Stando ai rilevamenti satellitari della NASA, i giganteschi bushfires (incendi) che stanno devastando i boschi del New South Wales e del Queensland dall’agosto scorso hanno emesso finora da soli l’equivalente della metà delle emissioni annuali di gas a effetto serra dell’intera Australia, ossia circa 250 milioni di tonnellate di CO2. In condizioni normali le foreste, per riassorbire queste emissioni di CO2 in eccesso, ci metterebbero parecchi decenni. Gli specialisti temono tuttavia che, vista la persistente siccità che sta attanagliando da anni il “bush” australiano, la capacità delle foreste di riassorbire questo CO2 sia oramai irrimediabilmente compromessa.

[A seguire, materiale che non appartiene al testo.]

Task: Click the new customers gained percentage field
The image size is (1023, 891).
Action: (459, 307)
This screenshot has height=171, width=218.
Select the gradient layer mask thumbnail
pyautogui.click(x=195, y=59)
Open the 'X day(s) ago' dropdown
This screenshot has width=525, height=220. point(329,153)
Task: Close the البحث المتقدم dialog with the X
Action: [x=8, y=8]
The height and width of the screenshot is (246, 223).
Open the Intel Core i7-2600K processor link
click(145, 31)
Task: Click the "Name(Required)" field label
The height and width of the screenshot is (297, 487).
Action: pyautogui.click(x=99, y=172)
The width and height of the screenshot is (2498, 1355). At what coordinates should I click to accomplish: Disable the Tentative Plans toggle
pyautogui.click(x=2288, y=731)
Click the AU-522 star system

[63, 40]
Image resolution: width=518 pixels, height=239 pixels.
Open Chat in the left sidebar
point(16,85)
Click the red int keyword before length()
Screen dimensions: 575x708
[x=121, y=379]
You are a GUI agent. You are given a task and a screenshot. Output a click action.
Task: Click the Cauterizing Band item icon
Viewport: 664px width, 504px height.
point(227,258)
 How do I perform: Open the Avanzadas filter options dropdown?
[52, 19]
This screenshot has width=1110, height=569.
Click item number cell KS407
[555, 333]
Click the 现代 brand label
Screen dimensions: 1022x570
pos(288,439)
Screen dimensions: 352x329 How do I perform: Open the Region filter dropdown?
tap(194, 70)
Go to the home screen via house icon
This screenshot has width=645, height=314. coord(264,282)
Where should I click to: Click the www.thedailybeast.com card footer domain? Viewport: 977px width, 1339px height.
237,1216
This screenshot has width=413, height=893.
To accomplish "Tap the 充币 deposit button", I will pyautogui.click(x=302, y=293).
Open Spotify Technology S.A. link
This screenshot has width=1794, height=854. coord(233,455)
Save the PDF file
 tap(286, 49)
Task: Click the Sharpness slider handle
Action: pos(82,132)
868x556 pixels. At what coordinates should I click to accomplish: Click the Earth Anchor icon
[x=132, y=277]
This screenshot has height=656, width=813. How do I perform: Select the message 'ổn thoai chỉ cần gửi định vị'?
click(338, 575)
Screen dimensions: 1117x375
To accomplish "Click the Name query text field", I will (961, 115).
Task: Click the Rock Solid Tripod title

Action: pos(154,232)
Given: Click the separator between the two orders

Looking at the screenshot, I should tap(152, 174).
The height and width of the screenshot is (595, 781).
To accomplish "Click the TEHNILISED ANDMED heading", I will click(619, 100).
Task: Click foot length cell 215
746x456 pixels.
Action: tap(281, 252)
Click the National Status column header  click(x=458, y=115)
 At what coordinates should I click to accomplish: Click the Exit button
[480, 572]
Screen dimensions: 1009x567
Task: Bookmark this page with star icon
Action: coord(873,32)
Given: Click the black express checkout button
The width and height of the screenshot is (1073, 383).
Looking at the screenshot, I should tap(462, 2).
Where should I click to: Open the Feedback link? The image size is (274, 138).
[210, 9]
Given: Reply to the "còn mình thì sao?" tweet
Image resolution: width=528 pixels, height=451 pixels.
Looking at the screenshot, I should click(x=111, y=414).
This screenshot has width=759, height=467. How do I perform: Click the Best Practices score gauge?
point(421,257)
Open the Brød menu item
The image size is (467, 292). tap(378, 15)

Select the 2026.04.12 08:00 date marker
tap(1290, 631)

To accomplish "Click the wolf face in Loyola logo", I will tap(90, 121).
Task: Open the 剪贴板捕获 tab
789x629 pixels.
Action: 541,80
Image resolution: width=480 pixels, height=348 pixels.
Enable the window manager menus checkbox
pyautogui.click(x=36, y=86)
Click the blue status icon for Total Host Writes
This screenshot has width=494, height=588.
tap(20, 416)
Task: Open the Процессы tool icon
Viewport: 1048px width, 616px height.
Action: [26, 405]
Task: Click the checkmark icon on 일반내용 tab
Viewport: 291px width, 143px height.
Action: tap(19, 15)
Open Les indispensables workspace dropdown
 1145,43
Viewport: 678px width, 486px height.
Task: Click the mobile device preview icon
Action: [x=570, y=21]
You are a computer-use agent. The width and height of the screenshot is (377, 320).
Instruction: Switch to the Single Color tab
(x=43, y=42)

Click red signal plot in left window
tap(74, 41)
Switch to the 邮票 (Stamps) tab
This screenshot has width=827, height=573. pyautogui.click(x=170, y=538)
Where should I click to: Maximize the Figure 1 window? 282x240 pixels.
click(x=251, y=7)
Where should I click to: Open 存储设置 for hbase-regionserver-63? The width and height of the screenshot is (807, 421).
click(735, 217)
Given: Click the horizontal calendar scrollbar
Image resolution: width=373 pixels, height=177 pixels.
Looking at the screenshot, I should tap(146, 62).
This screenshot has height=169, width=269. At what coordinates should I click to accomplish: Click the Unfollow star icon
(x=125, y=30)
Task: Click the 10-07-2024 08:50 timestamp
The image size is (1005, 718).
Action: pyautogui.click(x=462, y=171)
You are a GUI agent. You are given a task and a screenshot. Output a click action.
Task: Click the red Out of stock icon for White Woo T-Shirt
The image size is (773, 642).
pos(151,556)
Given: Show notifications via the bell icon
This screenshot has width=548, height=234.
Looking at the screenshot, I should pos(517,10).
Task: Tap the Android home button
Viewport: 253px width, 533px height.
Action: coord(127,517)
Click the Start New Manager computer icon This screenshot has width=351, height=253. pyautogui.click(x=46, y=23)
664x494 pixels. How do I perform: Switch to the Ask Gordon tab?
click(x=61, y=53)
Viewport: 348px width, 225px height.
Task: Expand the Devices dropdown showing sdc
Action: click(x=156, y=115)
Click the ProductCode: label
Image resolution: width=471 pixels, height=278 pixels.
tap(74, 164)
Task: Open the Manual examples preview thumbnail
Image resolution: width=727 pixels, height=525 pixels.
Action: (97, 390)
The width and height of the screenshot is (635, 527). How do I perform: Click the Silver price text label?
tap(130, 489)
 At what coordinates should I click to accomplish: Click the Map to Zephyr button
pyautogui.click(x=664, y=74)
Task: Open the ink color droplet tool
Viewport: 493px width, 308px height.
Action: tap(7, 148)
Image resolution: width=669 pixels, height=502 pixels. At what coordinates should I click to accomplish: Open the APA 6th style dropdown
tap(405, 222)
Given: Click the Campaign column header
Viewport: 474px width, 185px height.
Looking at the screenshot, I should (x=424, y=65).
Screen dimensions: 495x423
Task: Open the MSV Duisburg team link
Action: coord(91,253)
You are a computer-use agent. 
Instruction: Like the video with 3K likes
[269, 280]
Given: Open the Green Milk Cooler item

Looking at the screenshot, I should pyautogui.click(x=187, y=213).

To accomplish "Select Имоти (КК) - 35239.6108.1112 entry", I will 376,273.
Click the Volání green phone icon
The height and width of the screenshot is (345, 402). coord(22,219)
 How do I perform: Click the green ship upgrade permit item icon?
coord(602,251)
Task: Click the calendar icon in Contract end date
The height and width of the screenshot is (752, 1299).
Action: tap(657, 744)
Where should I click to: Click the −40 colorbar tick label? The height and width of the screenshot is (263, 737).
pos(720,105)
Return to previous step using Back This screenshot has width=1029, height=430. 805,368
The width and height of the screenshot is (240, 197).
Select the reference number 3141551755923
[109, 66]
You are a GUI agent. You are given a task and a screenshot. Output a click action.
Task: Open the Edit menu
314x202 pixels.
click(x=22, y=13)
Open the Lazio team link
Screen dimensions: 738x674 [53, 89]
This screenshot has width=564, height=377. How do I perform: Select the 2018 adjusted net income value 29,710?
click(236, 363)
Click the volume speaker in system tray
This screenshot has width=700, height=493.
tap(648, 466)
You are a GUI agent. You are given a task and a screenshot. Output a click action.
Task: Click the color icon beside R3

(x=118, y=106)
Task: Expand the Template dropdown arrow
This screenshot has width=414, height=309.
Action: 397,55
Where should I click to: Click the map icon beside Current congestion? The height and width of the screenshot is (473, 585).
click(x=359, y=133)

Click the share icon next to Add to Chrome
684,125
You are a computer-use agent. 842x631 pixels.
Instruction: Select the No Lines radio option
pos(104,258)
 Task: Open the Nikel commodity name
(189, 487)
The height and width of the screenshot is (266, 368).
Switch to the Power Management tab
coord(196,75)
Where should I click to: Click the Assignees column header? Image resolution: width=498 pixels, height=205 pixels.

In Australia anche il clima “politico” sta cambiando

Mentre il governo australiano continua negare che il riscaldamento climatico sia un problema e continua imperterrito a promuovere il carbone, fra la popolazione il clima politico sta cambiando: se nel 2012 solo un terzo degli australiani ritenevano che il surriscaldamento del clima fosse un pericolo, negli ultimi sondaggi il loro numero è più che raddoppiato. Il problema è che con le crescenti ondate di calore cresce anche il numero di persone che per farvi fronte mettono in funzione i loro impianti di climatizzazione. Ciò ha portato la scorsa estate ripetutamente al collasso delle reti di distribuzione di elettricità con conseguenti black-out, proprio nei momenti in cui l'Australia ne aveva più bisogno. Contemporaneamente le centrali elettriche necessitano di una maggiore quantità di acqua di raffreddamento, acqua sempre più difficile da trovare nei bacini in secca a causa di una siccità senza precedenti. Il fotovoltaico questi problemi non li ha: da un lato è un sistema di produzione di elettricità decentralizzato, dall'altro produce più elettricità proprio nei periodi più torridi, quando ce n'è bisogno di più. Ecco perché il fotovoltaico sta deventando sempre più popolare in Australia

Come viene calcolata la temperatura massima media dell’Australia

Come riferito sopra, mercoledì scorso la temperatura media massima dell’Australia è stata di 41,9°C. Per calcolare le temperature medie, l’intero continente è stato suddiviso in quadrati di 5 x 5 km. Ad ognuno di essi viene attribuita la temperatura più alta della stazione meteorologica più vicina (in Australia ve ne sono circa 700). La temperatura massima media viene calcolata sommando le temperature massime di ognuno di questi quadrati e dividendo la somma ottenuta per il numero totale di quadrati. Ciò permette di avere un’idea abbastanza precisa dei gradi di “febbre” dell’intero continente.